I’ve always been in reasonably good shape. As you get older it does become harder to maintain your health goals especially when they centre around looking the way you think you should look based on how you feel inside. I don’t feel old so why do I have to look “old”?
I decided a few months ago I wanted to get in amazing shape. The best i’ve ever been. I was sick of hearing “oh you’ve got a great body … for your age”. What does that mean? If I was younger you would be telling me I needed to lose some weight? Do people listen to themselves when they speak?
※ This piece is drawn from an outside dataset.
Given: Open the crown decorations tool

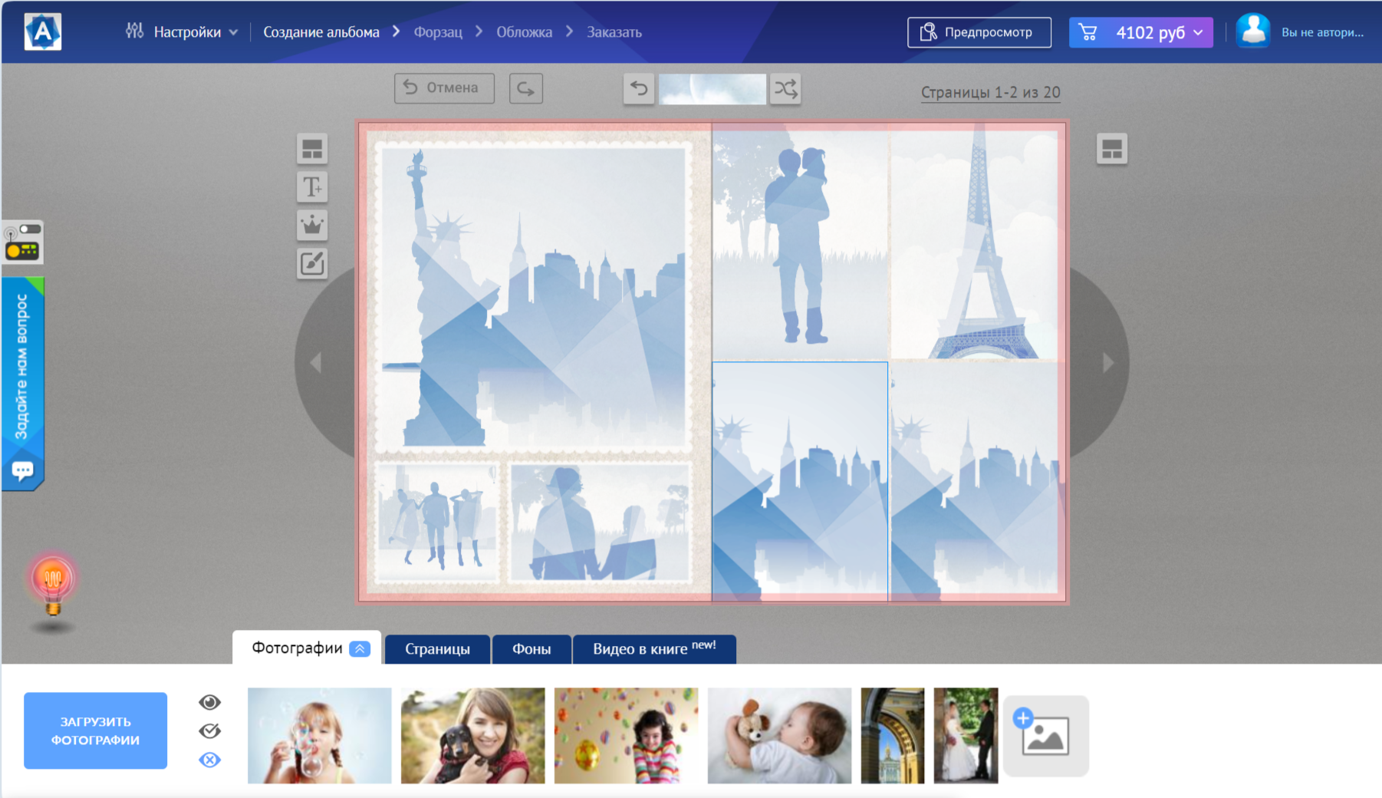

So I started and I was doing well. Following a nutrition system. Exercise every day. I started hot yoga, which is freakin amazeballs. I then went away for work. I came back and went away again. I was struggling to fit in daily workouts. A kilo or two were sneaking in but overall I still looked good. I started a very dangerous game of justification. Justification is great, oh yes another glass of wine would be great, I still look pretty good. Maybe I DON’T need to lose those last 5 kgs. Of course I didn’t need to lose them but if I don’t what was the point of setting the goal in the first place? I started to let myself down.
After seeing some disturbing unflattering photos last weekend, I realised I was fooling myself. I needed to buckle down and really put some effort into this. There is ALWAYS an excuse to put it off. I have surgery scheduled for next week, I have to take at least 10 days off yoga. I have Christmas parties to attend over the next 6 weeks. There is always going to be an excuse. I can’t let that dictate my life and how I meet my goals. If I do I will NEVER get there.
On Monday I started a new 30 day body challenge. Today is day 5. There is no wine tonight, which makes me a little sad. I’m going to suck it up and get over myself.